To MEER GHÛLÂM HÛSAIN, DÂROGHA (or Superintendant) of the
Fleet;* dated 25th WÂSAAEY. (24th September.)

YOUR letter, reporting, among other things, “that four months had “elapsed without Mahommed Ali Khân’s making his appearance at “Onore,* whither, however, he had sent his brother,” has been received. What business is it of that asylum of nobleness,* whether the aforesaid Khân comes or stays? Do you apply yourself diligently to the discharge of the trust reposed in you, and see that the ships are equipped with the utmost dispatch. You must, moreover, take care that they are coppered, agreeably to our former orders.

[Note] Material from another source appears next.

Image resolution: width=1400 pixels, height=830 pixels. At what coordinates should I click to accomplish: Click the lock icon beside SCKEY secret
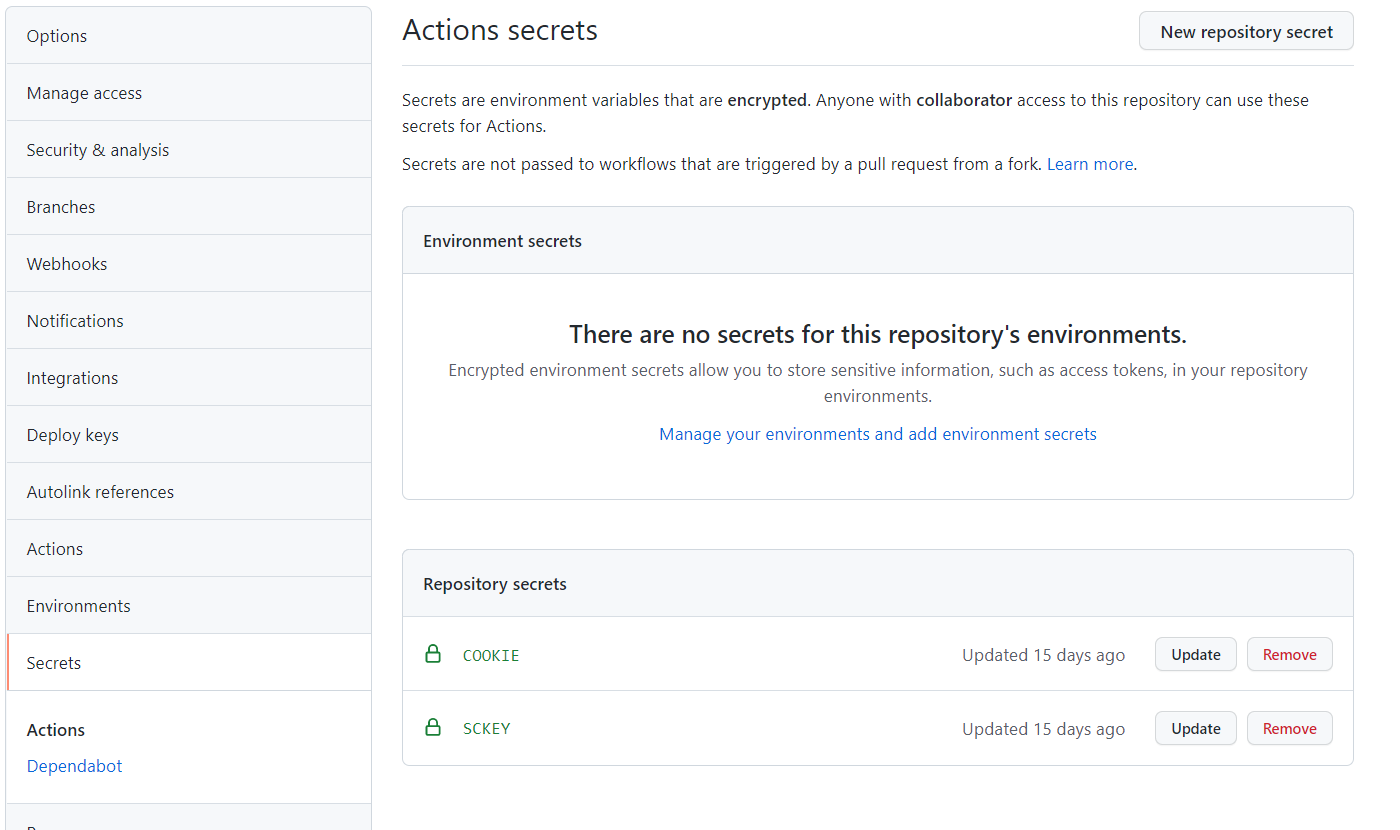point(433,728)
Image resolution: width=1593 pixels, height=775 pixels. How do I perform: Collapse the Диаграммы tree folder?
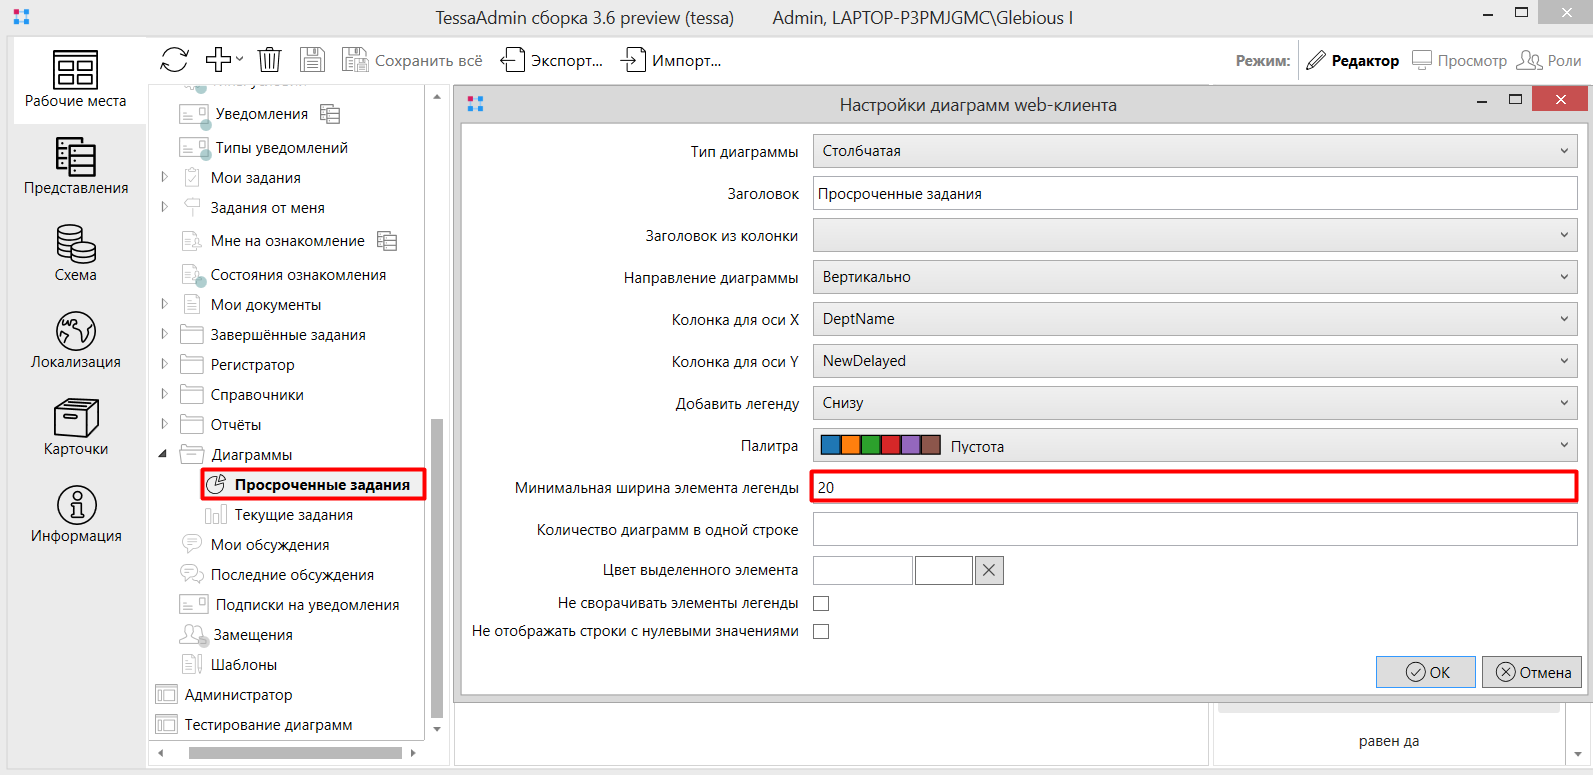[x=163, y=454]
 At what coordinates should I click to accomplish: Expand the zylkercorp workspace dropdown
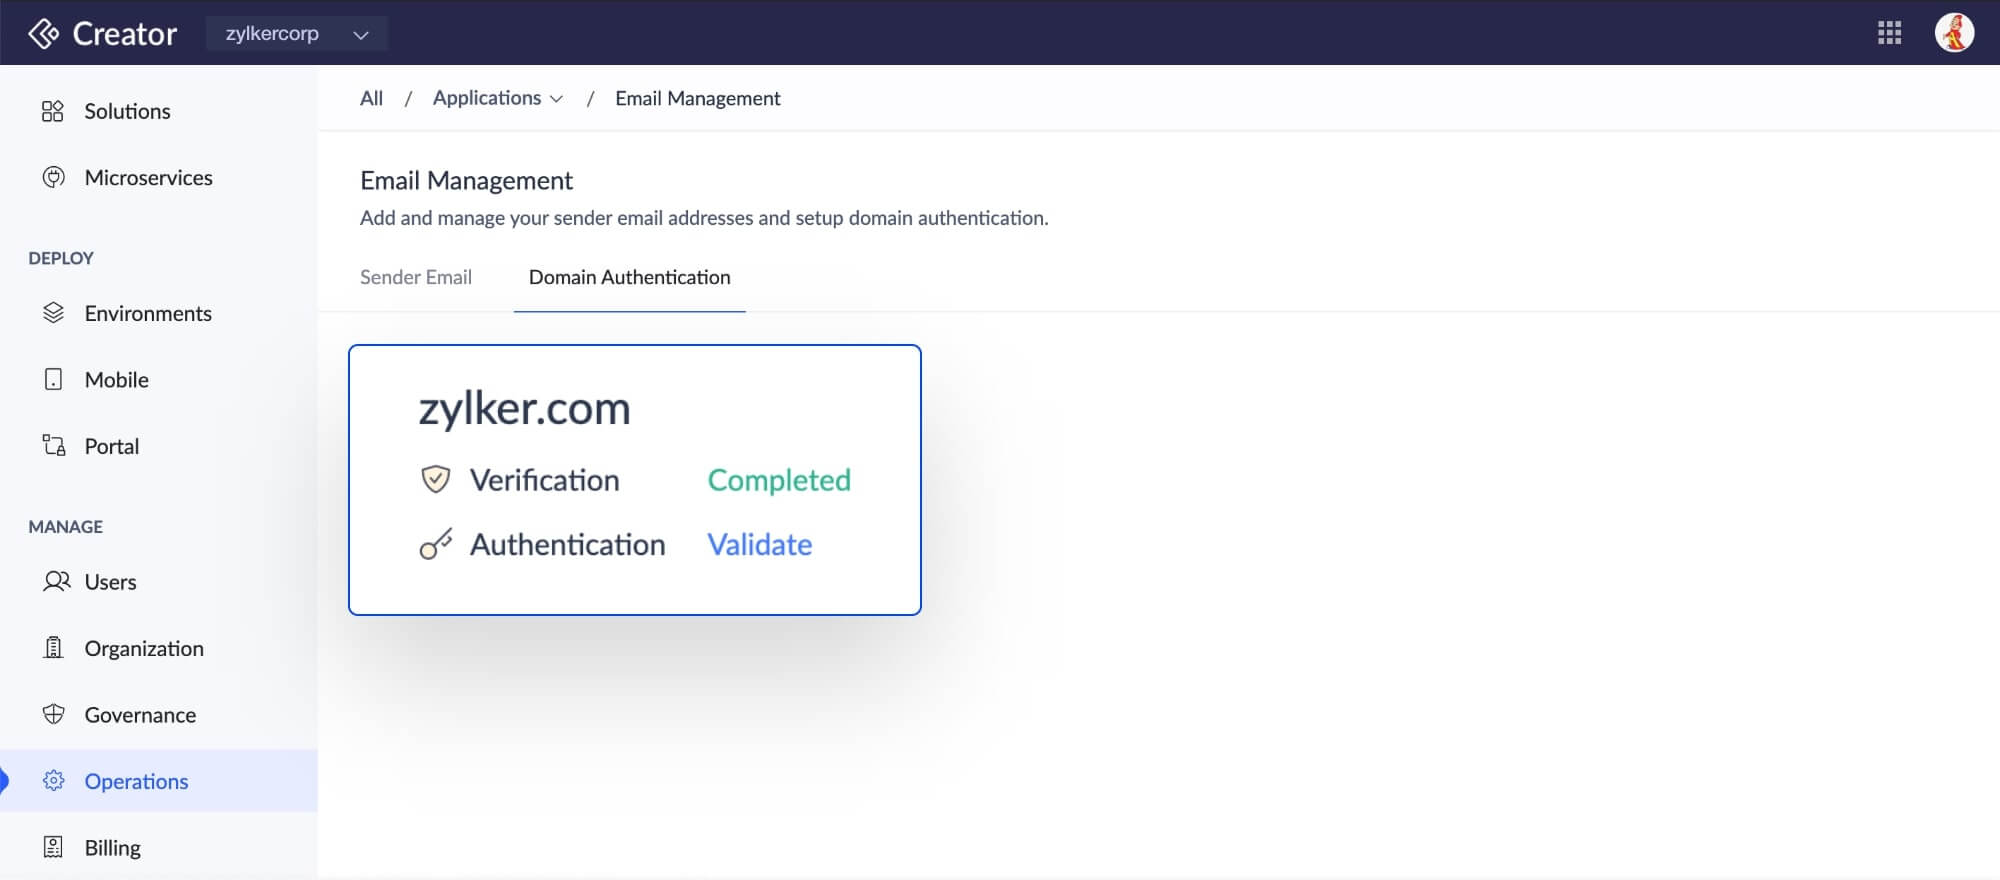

I am ignorant of the amount, as well as of the nature, of the Sultan’s naval force, at this period. If we were to judge by the designation (Armada) which he has thought proper to apply to it, we might be led to conclude, that it was of considerable strength. But no inference can be safely drawn from so slight a circumstance; while, on the other hand, there is more than one reason for believ­ing, that his marine must have been very insignificant at the time referred to. In the first place, it is pretty certain that Hyder Ali had bestowed little or no atten­tion on this object; and it is equally clear, that his successor had not hitherto had either time or means to do much in pursuit of it. Besides, nothing was either known or seen of his Armada, during the war which ended in the partition treaty of 1792; and though, after that event, he applied himself seriously (as will appear by Appendix K.) to the formation of a respectable navy, he had, happily, not been enabled to effectuate his purpose, before his restless and impatient spirit plunged him into another premature war; in the short course of which, as little was heard of his navy as during that which preceded it.